I am mentally and emotional drained.
I SURVIVED A SEMESTER IN A MEDICAL SCHOOL FUDGE I CAN’T EVEN BELIEVE IT MYSELF. HUHUHUHUHU.
I am so happy, I am slowly going forward towards to what I want in my life. Huhuhu. After 2 weeks I will be enrolling for my summer classes after this summer, everything will get much much harder. And hoping that next year summer I will be able to do my very first clinical duty. That is what I am most excited for. That would be the very anticipating one where I can feel like I am really a nurse assistant or a doctor assistant. I can’t wait for that opportunity to happen.

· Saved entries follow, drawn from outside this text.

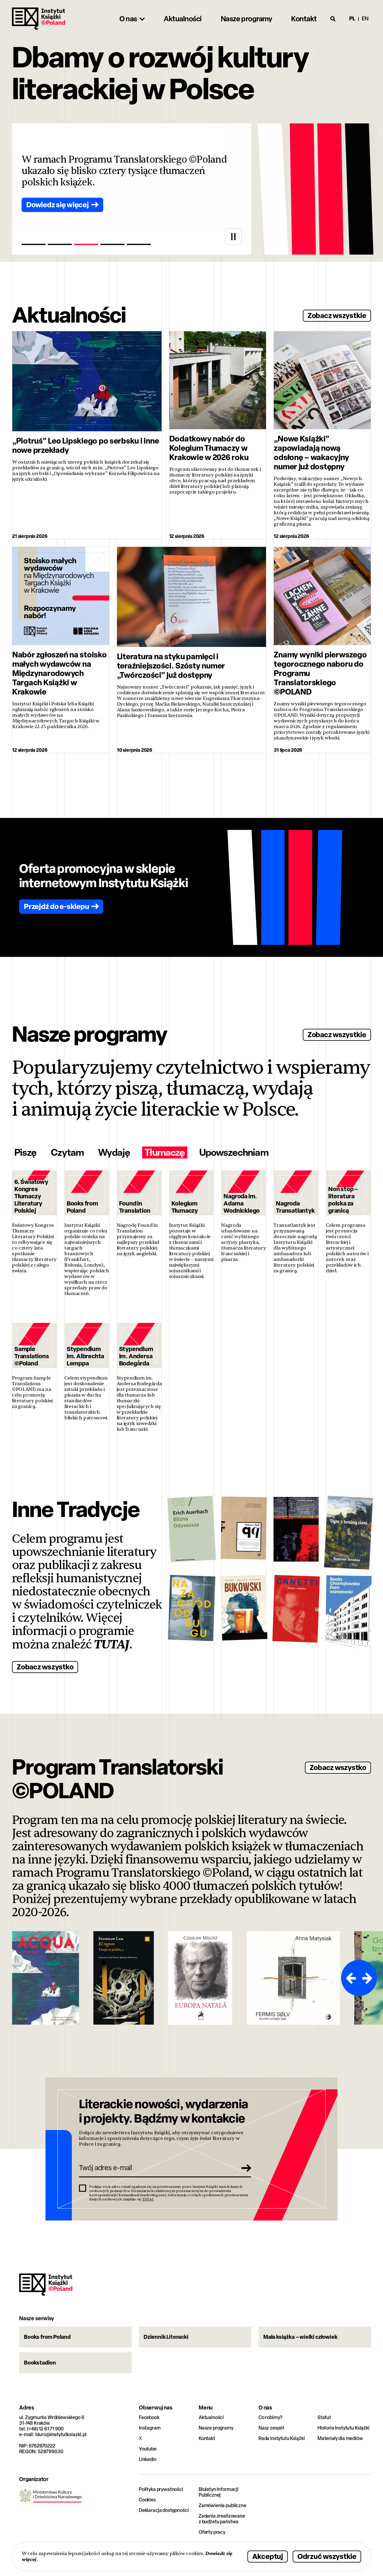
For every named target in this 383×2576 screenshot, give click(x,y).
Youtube (147, 2449)
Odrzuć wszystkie (326, 2556)
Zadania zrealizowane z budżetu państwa (222, 2518)
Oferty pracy (212, 2532)
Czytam (67, 1152)
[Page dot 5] (139, 244)
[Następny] (368, 1978)
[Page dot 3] (86, 244)
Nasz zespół (271, 2428)
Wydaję (114, 1152)
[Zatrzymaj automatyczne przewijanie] (233, 236)
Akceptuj (267, 2556)
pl (352, 18)
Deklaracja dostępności (164, 2510)
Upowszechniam (233, 1152)
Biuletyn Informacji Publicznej (218, 2492)
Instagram (150, 2428)
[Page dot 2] (60, 244)
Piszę (25, 1152)
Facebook (149, 2417)
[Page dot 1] (33, 244)
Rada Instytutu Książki (282, 2438)
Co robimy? (270, 2417)
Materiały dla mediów (340, 2438)
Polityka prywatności (161, 2489)
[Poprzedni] (350, 1978)
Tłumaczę (165, 1152)
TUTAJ (111, 1644)
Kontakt (207, 2438)
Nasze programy (216, 2428)
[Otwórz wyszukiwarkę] (333, 18)
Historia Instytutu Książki (343, 2428)
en (365, 18)
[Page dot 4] (112, 244)
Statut (324, 2417)
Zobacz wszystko (45, 1667)
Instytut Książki (38, 18)
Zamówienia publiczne (222, 2505)
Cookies (147, 2500)
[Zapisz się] (244, 2167)
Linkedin (147, 2459)
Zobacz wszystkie (337, 315)
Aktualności (211, 2417)
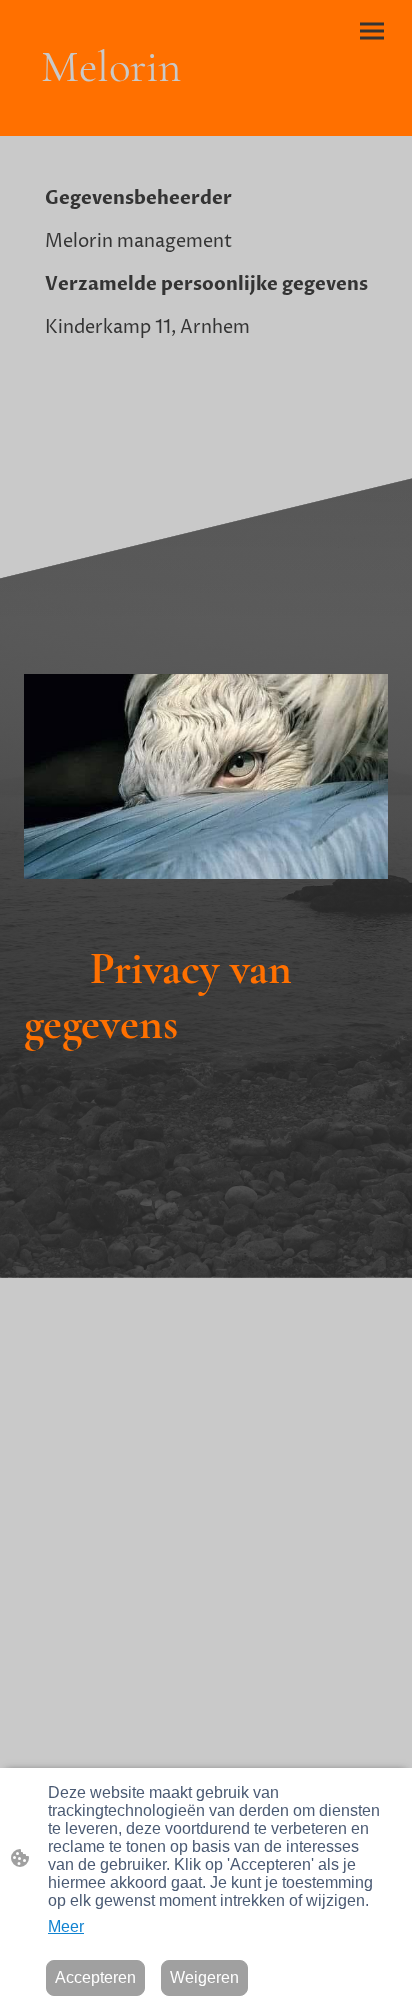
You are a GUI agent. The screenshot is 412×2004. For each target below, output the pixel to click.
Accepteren (95, 1977)
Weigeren (204, 1977)
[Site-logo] (111, 111)
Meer (66, 1926)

As I go beyond with all the things I have now, please, I still need your prayers guys. I know I am not really really active here during my “Comeback to University Life” once again. I want to prove my parents and my grandparents that the time will come and I want it this time. I will strive harder for my future. This is my very very first step into achieving my dreams.
Currently, I am trying my best to relax and rest, for all the days and weeks that I’ve been sleeping for only 2 or 3 hours, maximum maybe 4 and a half.
I am just happy that this semester ended. Hoping my grades will be fine, I also applied for a scholarship so, I can’t lose that scholarship.
Please pray for me and my grades. I would appreciate that alot.
I don’t even know when I will be back and start writing again, but for sure, I will be going online here sometimes to check up on my account.